Die Minurso-Mitarbeiter überwachen vor allem den Waffenstillstand und
entfernen Landminen. Doch auch dieser Aufgabe können sie nur noch
eingeschränkt nachgehen, seit im März ein Streit zwischen Marokko und den Vereinten Nationen entbrannt ist.

UN-Generalsekretär
Ban Ki Moon hat das Vorgehen Marokkos als
“Besatzung” bezeichnet. Hunderttausende Menschen hatten daraufhin in der
marokkanischen Hauptstadt Rabat gegen die Äußerung protestiert. Das
wiederum
hat Ban verärgert.
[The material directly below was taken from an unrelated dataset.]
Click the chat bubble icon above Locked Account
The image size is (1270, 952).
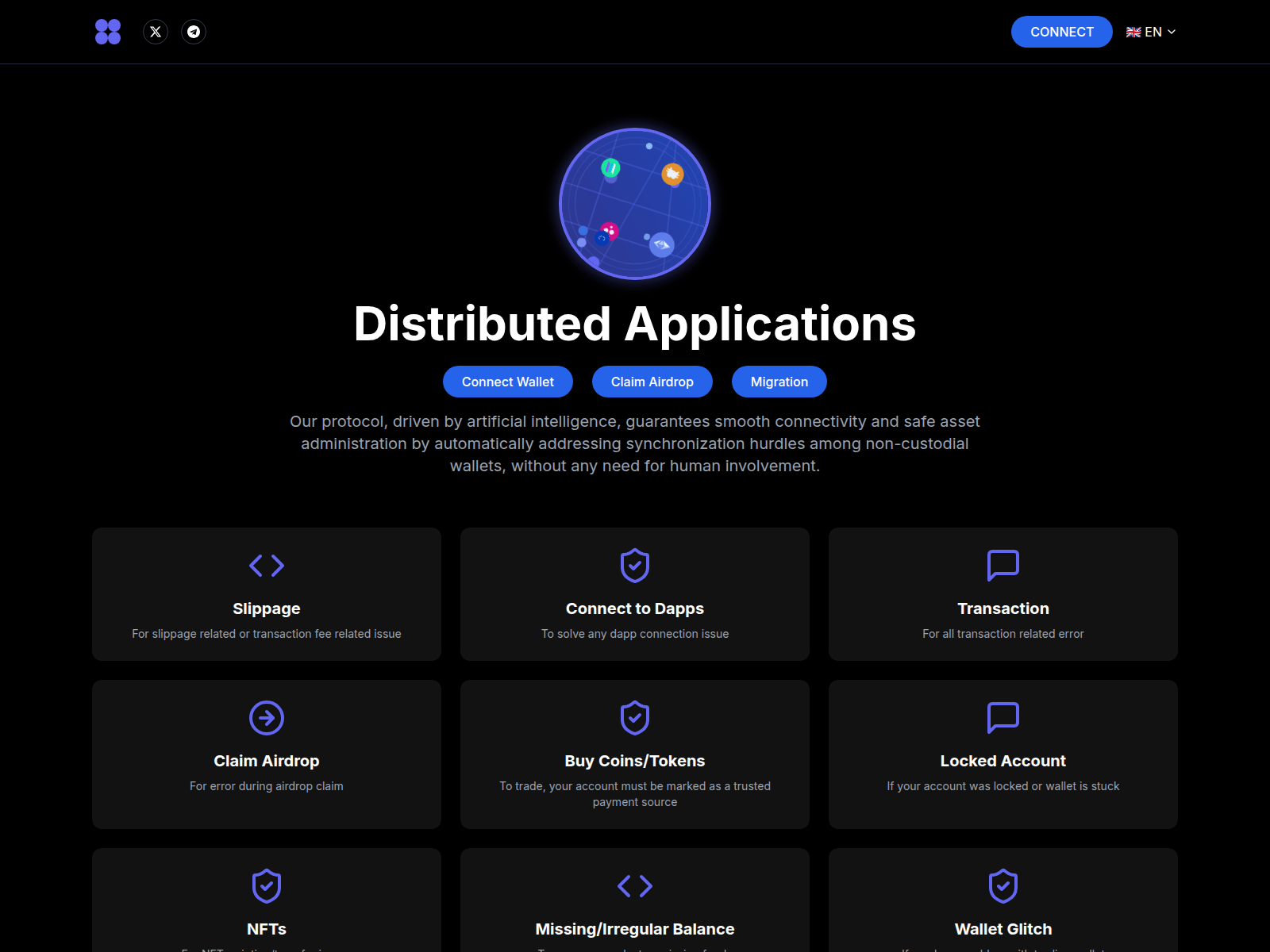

Die Demonstration, so sagte er, sei “ein Angriff, der
respektlos
gegenüber ihm und den Vereinten Nationen” sei. Daraufhin wurden die
meisten zivilen UN-Mitarbeiter zur Ausreise gezwungen. Seitdem läuft die
Arbeit der Vereinten Nationen in Laayoune auf Sparflamme – und das
birgt Sicherheitsrisiken. Ende April muss der UN-Sicherheitsrat das
Mandat für die Minurso-Mission verlängern. Bis dahin bleibt Zeit, um das
diplomatische Fiasko zu beenden.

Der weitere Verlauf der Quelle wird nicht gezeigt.